┏━━
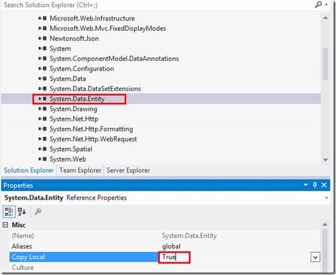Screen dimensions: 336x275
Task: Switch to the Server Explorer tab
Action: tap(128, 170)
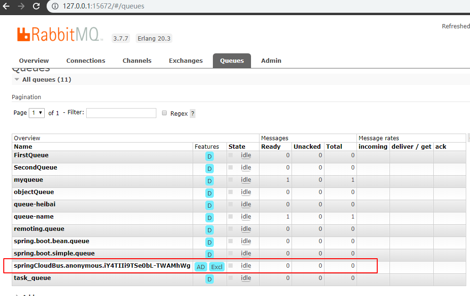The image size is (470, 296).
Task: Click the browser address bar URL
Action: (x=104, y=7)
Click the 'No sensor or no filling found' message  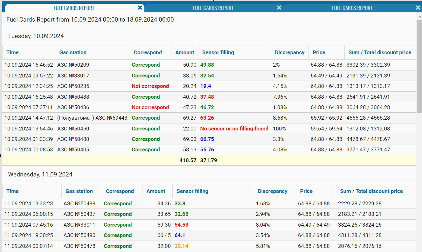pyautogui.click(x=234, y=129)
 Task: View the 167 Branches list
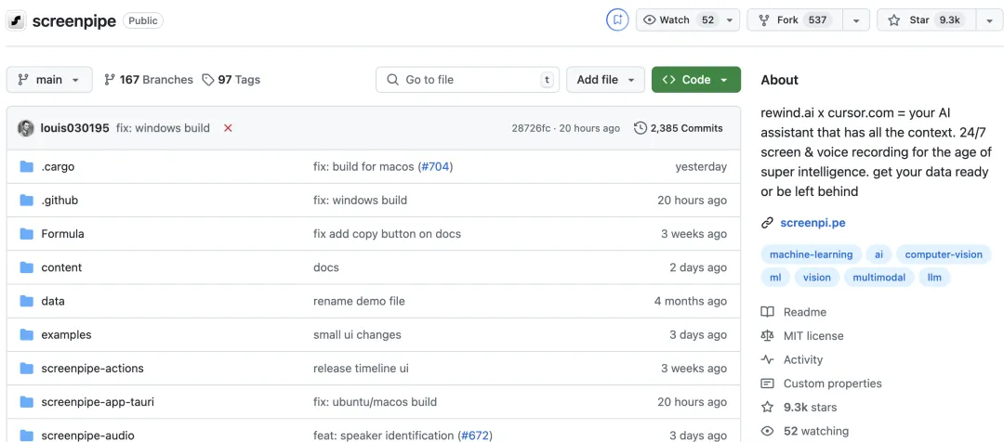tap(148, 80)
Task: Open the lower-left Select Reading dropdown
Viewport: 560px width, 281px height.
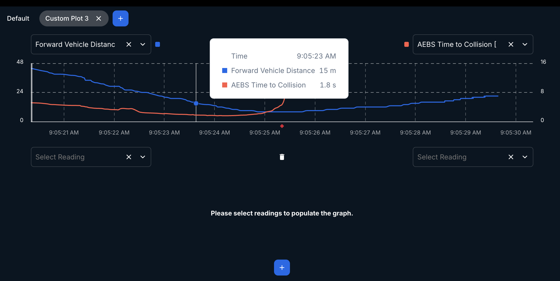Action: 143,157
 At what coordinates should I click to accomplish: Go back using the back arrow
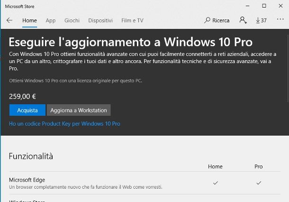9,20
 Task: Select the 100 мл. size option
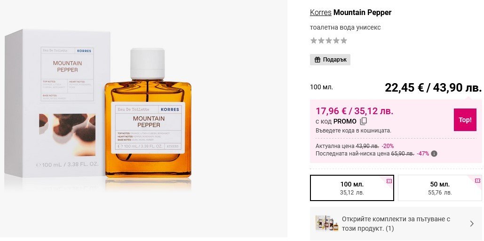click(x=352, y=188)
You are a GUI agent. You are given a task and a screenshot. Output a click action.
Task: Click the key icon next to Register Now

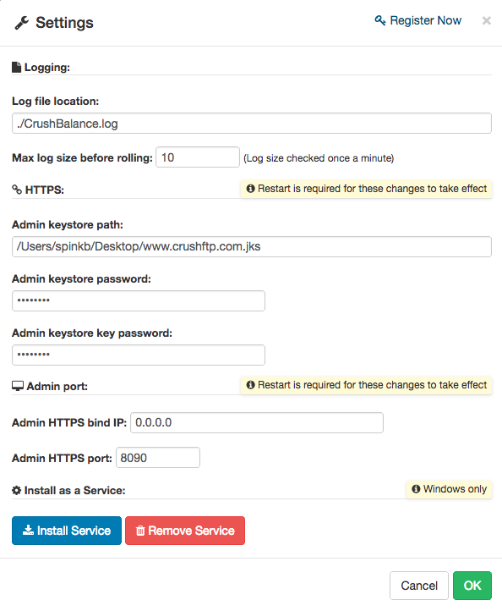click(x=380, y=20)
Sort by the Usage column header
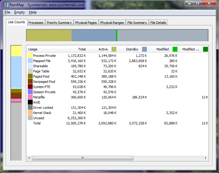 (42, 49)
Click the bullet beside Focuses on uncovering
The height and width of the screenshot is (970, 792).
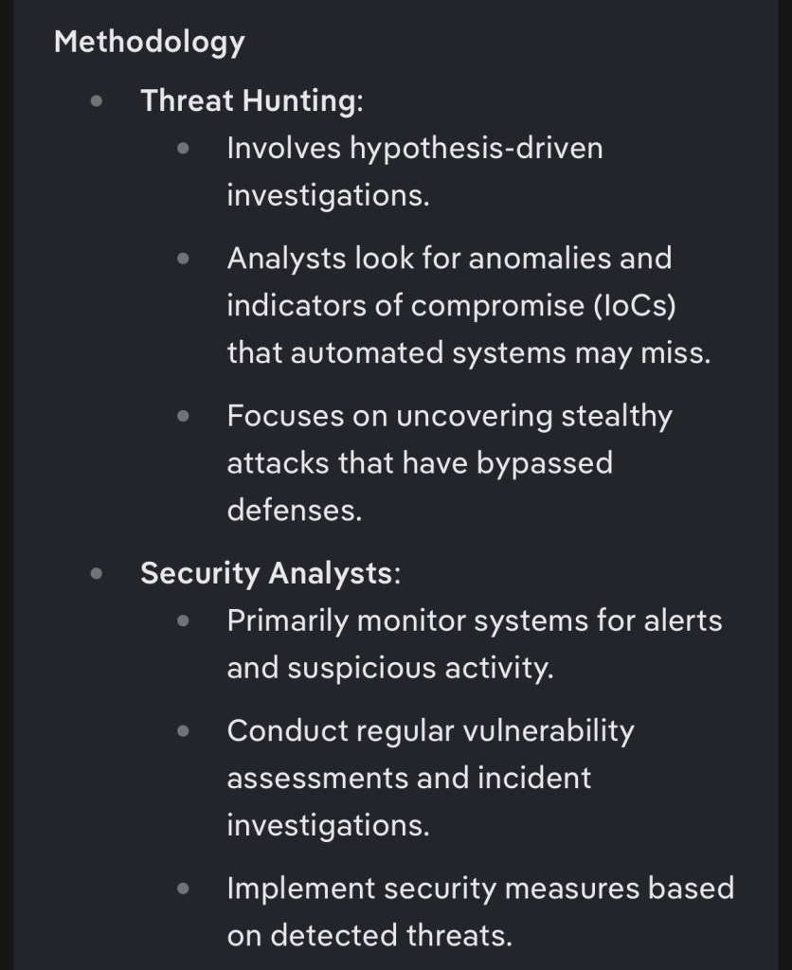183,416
┗━━
Copy out the material above from the line containing "Task: Open the" through the end, keeping each line as it appears. Leave out the pictures.

Task: Open the lower-left Select Reading dropdown
Viewport: 560px width, 281px height.
Action: 143,157
 At what coordinates should I click to accomplish: Go back using the back arrow
9,20
 Task: Select the 100 мл. size option
click(x=352, y=188)
You are a GUI agent. You are given a task and a screenshot. Output a click action.
Task: Click the key icon next to Register Now

click(x=380, y=20)
Sort by the Usage column header
 (42, 49)
Click the bullet beside Focuses on uncovering
The height and width of the screenshot is (970, 792).
183,416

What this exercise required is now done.